▶ Task description
Return the lines of the data below exactly. Start at the first and end with the line containing "Task: Close the".

======

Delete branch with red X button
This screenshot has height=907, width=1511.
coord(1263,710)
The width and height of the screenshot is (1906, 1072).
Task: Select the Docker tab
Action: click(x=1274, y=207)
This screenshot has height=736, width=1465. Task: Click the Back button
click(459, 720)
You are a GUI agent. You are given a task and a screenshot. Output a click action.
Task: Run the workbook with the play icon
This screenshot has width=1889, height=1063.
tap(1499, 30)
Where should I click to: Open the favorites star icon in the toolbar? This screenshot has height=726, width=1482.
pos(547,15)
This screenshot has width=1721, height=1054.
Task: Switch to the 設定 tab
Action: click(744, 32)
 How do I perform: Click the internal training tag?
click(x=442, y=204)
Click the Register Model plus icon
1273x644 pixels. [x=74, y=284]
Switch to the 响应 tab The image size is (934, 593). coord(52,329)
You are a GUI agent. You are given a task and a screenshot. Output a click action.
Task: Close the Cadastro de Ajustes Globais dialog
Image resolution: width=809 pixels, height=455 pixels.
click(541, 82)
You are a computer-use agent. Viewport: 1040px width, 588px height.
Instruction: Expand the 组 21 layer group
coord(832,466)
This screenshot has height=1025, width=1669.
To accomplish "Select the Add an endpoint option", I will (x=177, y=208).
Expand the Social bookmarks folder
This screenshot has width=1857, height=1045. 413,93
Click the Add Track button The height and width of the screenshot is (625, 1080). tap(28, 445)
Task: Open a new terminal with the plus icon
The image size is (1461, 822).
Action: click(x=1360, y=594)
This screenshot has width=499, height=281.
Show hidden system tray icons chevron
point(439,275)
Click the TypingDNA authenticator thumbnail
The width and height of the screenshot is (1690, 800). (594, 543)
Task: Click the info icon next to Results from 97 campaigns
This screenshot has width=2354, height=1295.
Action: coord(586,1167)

======

▶ Exercise solution
Delete branch with red X button
This screenshot has height=907, width=1511.
coord(1263,710)
The width and height of the screenshot is (1906, 1072).
Task: Select the Docker tab
Action: click(x=1274, y=207)
This screenshot has height=736, width=1465. Task: Click the Back button
click(459, 720)
You are a GUI agent. You are given a task and a screenshot. Output a click action.
Task: Run the workbook with the play icon
This screenshot has width=1889, height=1063.
tap(1499, 30)
Where should I click to: Open the favorites star icon in the toolbar? This screenshot has height=726, width=1482.
pos(547,15)
This screenshot has width=1721, height=1054.
Task: Switch to the 設定 tab
Action: click(744, 32)
 How do I perform: Click the internal training tag?
click(x=442, y=204)
Click the Register Model plus icon
1273x644 pixels. [x=74, y=284]
Switch to the 响应 tab The image size is (934, 593). coord(52,329)
You are a GUI agent. You are given a task and a screenshot. Output a click action.
Task: Close the Cadastro de Ajustes Globais dialog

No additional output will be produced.